What you will do
Word for word, copy each record that comes after this.

######

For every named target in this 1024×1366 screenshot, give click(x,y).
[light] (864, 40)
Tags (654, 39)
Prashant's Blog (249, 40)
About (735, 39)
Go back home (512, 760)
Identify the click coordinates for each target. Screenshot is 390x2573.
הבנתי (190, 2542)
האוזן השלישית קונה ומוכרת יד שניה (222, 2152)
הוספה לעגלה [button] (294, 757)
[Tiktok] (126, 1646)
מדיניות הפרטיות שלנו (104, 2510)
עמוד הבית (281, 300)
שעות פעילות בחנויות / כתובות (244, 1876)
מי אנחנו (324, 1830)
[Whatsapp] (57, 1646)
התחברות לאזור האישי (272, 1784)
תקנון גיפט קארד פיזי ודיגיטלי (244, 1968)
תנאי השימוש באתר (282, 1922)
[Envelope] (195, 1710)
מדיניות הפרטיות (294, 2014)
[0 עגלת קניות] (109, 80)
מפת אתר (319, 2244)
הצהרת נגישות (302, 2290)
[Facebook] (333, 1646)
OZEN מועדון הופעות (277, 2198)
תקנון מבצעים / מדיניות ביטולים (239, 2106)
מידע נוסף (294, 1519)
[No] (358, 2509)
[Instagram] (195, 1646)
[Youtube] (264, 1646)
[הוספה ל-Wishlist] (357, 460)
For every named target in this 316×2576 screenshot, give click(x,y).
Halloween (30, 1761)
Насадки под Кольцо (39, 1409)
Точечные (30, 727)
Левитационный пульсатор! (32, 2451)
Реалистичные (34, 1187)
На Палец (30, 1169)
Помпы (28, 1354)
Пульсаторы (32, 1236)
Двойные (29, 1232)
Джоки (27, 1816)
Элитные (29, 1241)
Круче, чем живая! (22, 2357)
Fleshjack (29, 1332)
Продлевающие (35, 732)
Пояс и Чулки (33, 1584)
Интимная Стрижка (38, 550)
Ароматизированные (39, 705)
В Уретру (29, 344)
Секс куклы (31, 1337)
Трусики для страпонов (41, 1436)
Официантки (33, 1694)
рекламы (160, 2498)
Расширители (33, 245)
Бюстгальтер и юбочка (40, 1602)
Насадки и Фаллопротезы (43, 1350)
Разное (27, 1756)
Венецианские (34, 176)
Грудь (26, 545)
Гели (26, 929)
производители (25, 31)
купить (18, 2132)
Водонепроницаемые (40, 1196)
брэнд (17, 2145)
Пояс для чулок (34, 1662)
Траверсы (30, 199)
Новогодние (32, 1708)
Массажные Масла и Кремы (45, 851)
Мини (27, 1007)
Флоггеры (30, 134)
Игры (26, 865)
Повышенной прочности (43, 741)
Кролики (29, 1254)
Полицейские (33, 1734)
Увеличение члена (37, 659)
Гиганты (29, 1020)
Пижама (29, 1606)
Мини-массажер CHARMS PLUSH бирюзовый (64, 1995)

######

Exercise solution
For every named target in this 1024×1366 screenshot, give click(x,y).
[light] (864, 40)
Tags (654, 39)
Prashant's Blog (249, 40)
About (735, 39)
Go back home (512, 760)
Identify the click coordinates for each target. Screenshot is 390x2573.
הבנתי (190, 2542)
האוזן השלישית קונה ומוכרת יד שניה (222, 2152)
הוספה לעגלה [button] (294, 757)
[Tiktok] (126, 1646)
מדיניות הפרטיות שלנו (104, 2510)
עמוד הבית (281, 300)
שעות פעילות בחנויות / כתובות (244, 1876)
מי אנחנו (324, 1830)
[Whatsapp] (57, 1646)
התחברות לאזור האישי (272, 1784)
תקנון גיפט קארד פיזי ודיגיטלי (244, 1968)
תנאי השימוש באתר (282, 1922)
[Envelope] (195, 1710)
מדיניות הפרטיות (294, 2014)
[0 עגלת קניות] (109, 80)
מפת אתר (319, 2244)
הצהרת נגישות (302, 2290)
[Facebook] (333, 1646)
OZEN מועדון הופעות (277, 2198)
תקנון מבצעים / מדיניות ביטולים (239, 2106)
מידע נוסף (294, 1519)
[No] (358, 2509)
[Instagram] (195, 1646)
[Youtube] (264, 1646)
[הוספה ל-Wishlist] (357, 460)
For every named target in this 316×2576 screenshot, give click(x,y).
Halloween (30, 1761)
Насадки под Кольцо (39, 1409)
Точечные (30, 727)
Левитационный пульсатор! (32, 2451)
Реалистичные (34, 1187)
На Палец (30, 1169)
Помпы (28, 1354)
Пульсаторы (32, 1236)
Двойные (29, 1232)
Джоки (27, 1816)
Элитные (29, 1241)
Круче, чем живая! (22, 2357)
Fleshjack (29, 1332)
Продлевающие (35, 732)
Пояс и Чулки (33, 1584)
Интимная Стрижка (38, 550)
Ароматизированные (39, 705)
В Уретру (29, 344)
Секс куклы (31, 1337)
Трусики для страпонов (41, 1436)
Официантки (33, 1694)
рекламы (160, 2498)
Расширители (33, 245)
Бюстгальтер и юбочка (40, 1602)
Насадки и Фаллопротезы (43, 1350)
Разное (27, 1756)
Венецианские (34, 176)
Грудь (26, 545)
Гели (26, 929)
производители (25, 31)
купить (18, 2132)
Водонепроницаемые (40, 1196)
брэнд (17, 2145)
Пояс для чулок (34, 1662)
Траверсы (30, 199)
Новогодние (32, 1708)
Массажные Масла и Кремы (45, 851)
Мини (27, 1007)
Флоггеры (30, 134)
Игры (26, 865)
Повышенной прочности (43, 741)
Кролики (29, 1254)
Полицейские (33, 1734)
Увеличение члена (37, 659)
Гиганты (29, 1020)
Пижама (29, 1606)
Мини-массажер CHARMS PLUSH бирюзовый (64, 1995)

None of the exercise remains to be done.